On April 27, 2020, the Company filed a report on Form 8-K regarding our entry into a material definitive agreement and the creation of a direct financial obligation which report is hereby incorporated herein by reference.

 

Agreements

 

On May 13, 2020, we entered into an Exchange Agreement (the “Agreement”) with certain holders of our 10% Senior Debt Due April 15, 2012 (collectively, the “Noteholders”). The Agreement provides that the Noteholders with Notes, totaling $2,916,869 of principal and accrued but unpaid interest, exchange their Notes for 14,584,350 shares of the Company’s Common Stock and 5,121,105 Common Stock purchase warrants. The exchange rate was $0.20 per share, which was the market price of the Common Stock as of April 21, 2020. The warrants are for a term of five years and the exercise price is $0.25 per share.

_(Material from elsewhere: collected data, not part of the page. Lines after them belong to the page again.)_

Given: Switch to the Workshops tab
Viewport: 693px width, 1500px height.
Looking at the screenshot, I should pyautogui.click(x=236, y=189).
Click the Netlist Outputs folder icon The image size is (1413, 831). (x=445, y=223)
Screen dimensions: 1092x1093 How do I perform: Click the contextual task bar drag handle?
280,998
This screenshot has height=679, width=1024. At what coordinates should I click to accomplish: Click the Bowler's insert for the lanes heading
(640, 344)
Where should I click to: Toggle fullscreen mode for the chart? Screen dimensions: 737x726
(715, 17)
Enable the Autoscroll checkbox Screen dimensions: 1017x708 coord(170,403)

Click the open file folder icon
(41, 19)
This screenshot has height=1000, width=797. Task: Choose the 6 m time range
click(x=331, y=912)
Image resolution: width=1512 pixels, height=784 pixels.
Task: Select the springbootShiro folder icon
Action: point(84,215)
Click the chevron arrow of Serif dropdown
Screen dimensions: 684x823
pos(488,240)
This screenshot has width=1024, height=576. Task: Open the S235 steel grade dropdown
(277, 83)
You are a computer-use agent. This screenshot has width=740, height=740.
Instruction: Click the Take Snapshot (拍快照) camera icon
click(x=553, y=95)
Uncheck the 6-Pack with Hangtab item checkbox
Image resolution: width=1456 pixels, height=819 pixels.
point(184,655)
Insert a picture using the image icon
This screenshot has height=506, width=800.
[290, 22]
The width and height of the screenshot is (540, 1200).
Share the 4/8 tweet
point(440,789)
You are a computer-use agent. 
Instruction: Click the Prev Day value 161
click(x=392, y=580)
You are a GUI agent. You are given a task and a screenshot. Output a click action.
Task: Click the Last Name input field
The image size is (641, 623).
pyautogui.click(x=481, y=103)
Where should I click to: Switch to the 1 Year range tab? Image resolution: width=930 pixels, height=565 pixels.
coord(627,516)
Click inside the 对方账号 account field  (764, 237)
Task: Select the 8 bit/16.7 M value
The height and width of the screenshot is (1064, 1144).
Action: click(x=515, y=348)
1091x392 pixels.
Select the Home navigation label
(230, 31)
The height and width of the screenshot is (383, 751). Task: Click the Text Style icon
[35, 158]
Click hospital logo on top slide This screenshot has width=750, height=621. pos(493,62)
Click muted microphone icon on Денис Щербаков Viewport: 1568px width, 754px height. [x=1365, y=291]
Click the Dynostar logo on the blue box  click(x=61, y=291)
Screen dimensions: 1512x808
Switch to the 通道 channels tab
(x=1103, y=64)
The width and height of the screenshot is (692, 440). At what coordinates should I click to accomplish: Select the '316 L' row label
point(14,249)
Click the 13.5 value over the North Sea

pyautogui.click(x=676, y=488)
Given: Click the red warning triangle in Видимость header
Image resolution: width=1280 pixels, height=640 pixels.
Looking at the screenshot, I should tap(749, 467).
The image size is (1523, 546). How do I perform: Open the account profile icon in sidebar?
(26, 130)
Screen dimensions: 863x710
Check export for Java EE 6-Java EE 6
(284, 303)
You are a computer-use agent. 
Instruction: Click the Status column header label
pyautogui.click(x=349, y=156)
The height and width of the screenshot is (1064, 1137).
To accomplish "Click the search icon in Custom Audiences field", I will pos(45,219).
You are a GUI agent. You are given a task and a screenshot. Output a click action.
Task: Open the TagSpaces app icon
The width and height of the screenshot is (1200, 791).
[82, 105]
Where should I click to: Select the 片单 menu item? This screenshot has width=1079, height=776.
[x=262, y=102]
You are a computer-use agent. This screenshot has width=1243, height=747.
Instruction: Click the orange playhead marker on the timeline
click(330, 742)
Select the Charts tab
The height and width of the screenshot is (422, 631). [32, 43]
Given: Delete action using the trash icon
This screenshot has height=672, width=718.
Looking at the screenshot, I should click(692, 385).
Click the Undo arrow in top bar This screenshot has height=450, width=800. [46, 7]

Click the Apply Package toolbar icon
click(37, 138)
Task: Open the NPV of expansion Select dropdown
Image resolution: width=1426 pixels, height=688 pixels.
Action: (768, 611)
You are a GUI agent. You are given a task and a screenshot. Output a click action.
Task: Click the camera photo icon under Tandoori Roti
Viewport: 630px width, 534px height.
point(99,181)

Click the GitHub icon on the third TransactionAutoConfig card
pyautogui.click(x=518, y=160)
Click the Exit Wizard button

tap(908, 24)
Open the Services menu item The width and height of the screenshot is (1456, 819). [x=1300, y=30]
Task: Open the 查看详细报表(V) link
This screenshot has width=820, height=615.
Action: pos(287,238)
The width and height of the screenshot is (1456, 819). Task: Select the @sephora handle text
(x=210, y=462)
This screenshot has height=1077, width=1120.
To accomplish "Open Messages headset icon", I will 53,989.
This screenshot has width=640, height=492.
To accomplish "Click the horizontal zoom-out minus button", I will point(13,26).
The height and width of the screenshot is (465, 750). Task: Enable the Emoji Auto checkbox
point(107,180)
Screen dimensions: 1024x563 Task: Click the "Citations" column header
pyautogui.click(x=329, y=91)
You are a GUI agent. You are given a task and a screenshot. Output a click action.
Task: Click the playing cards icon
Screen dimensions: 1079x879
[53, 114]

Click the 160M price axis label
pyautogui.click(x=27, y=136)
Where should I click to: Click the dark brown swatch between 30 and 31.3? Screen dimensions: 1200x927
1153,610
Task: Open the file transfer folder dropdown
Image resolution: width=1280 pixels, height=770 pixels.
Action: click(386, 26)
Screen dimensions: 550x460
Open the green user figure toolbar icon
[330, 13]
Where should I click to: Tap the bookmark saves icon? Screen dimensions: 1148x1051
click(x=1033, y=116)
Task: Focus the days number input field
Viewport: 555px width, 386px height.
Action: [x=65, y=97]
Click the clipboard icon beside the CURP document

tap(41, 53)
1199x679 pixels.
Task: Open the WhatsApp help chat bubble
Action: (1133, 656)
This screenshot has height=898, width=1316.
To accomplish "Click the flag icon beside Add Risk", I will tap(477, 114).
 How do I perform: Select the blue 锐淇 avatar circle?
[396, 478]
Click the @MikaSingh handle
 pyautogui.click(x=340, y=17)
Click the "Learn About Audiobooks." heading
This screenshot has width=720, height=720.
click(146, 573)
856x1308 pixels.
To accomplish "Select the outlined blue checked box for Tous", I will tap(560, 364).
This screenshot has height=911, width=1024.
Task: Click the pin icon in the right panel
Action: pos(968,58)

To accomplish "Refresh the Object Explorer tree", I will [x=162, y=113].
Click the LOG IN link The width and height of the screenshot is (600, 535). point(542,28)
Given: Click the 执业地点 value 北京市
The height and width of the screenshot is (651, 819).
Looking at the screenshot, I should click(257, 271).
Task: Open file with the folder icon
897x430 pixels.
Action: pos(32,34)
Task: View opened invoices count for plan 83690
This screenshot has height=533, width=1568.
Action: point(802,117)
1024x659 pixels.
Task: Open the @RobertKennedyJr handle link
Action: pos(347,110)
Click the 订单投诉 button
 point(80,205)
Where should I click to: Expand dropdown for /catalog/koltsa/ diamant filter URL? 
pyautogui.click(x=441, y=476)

The Agreement further provides that the Noteholders lock-up their acquired shares until the earlier of (a) one year from the date of the Agreement, or (b) the average daily trading volume of the Company’s Common Stock is no less than 500,000 shares for 30 consecutive trading days (collectively, the “Lock-up Period”). Following the Lock-up Period and for a period of 18 months from the date of the Agreement, if the Noteholders intend to sell more than 200,000 shares on any single trading day, the Noteholders shall give the Company prior notice of the amount of shares they intend to sell and the Company shall have a right to purchase all, but not less than all, of the offered shares at the closing bid price of the Common Stock on the date of the notice. The Agreement is in further implementation of the Company’s strategy to position the Company for the relisting of its securities on a national stock exchange such as the New York Exchange, the American Exchange or NASDAQ.